From the first line to the last, transcribe the data exactly and skip the pictures.

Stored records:
_____

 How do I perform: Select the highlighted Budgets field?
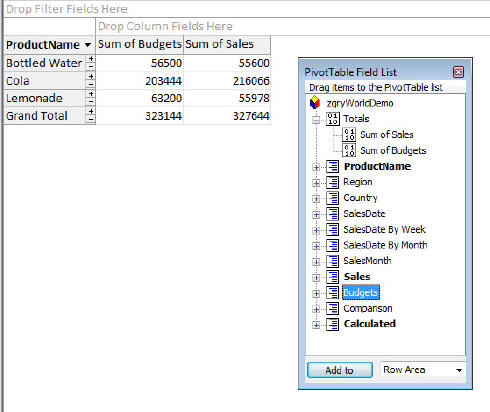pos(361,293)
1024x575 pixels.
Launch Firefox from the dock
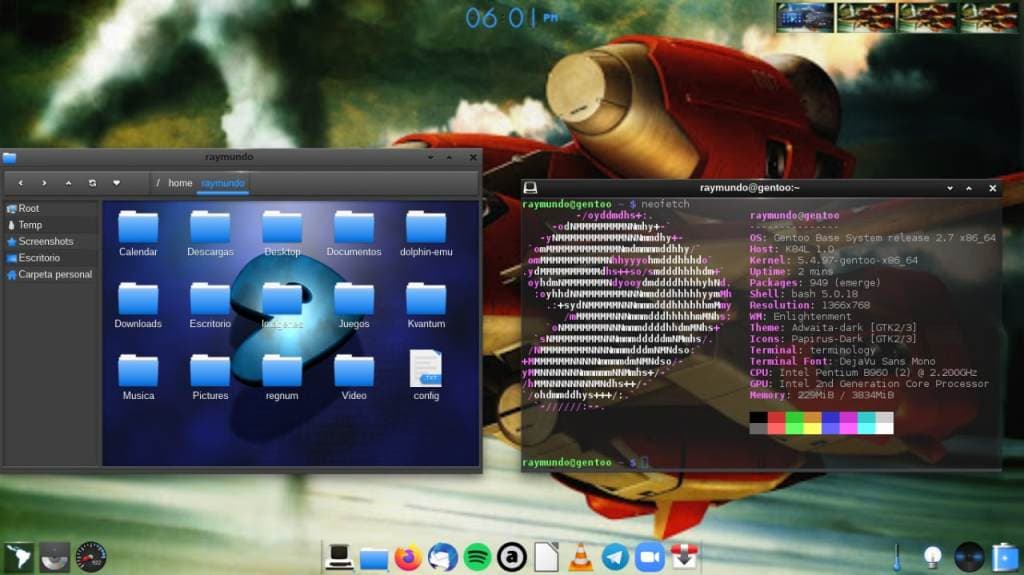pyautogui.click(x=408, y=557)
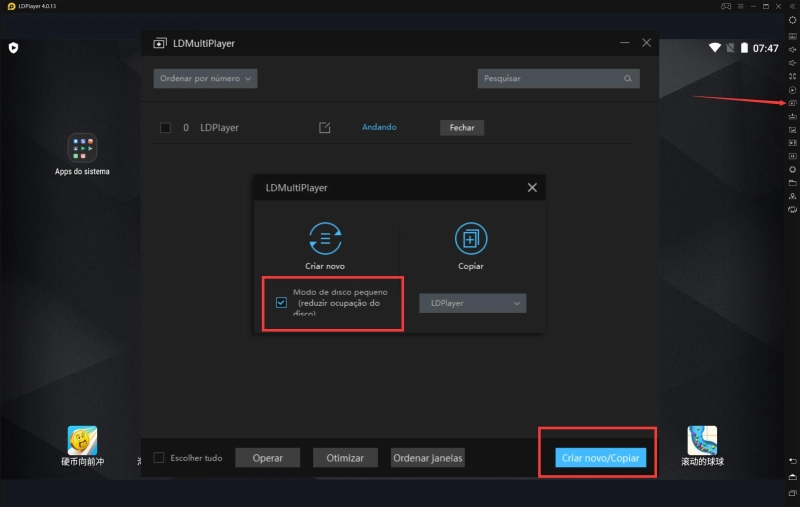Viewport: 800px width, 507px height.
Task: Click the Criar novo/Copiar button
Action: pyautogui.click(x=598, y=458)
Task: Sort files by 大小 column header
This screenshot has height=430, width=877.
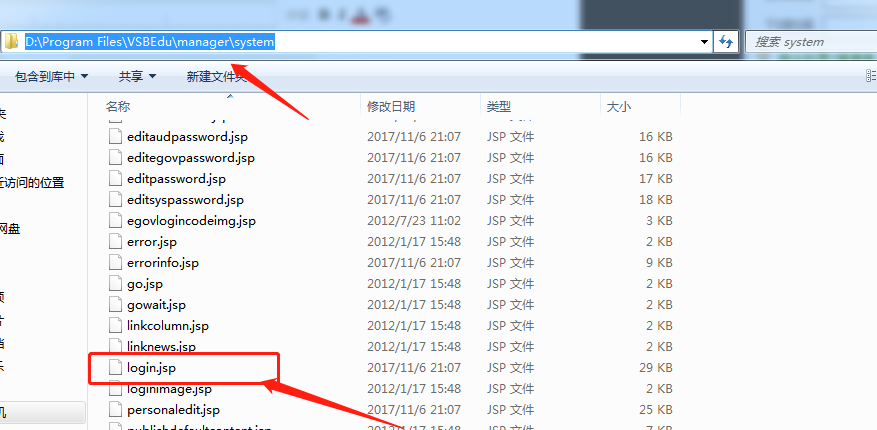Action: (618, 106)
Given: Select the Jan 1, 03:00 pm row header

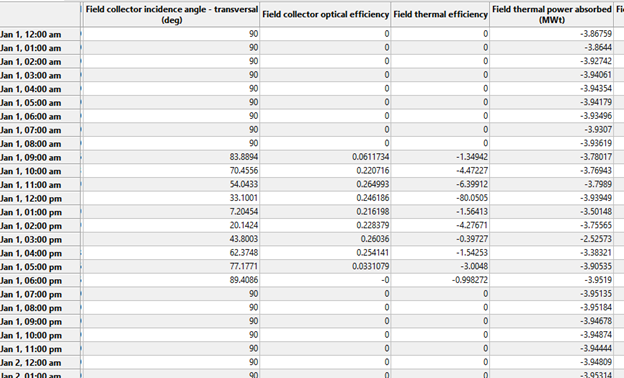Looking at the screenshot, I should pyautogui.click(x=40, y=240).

_____

■ Written solution:
 How do I perform: Select the highlighted Budgets field?
pos(361,293)
1024x575 pixels.
Launch Firefox from the dock
pyautogui.click(x=408, y=557)
Viewport: 800px width, 507px height.
Task: Click the Criar novo/Copiar button
Action: pyautogui.click(x=598, y=458)
Task: Sort files by 大小 column header
This screenshot has height=430, width=877.
Action: (618, 106)
Given: Select the Jan 1, 03:00 pm row header

Looking at the screenshot, I should pyautogui.click(x=40, y=240).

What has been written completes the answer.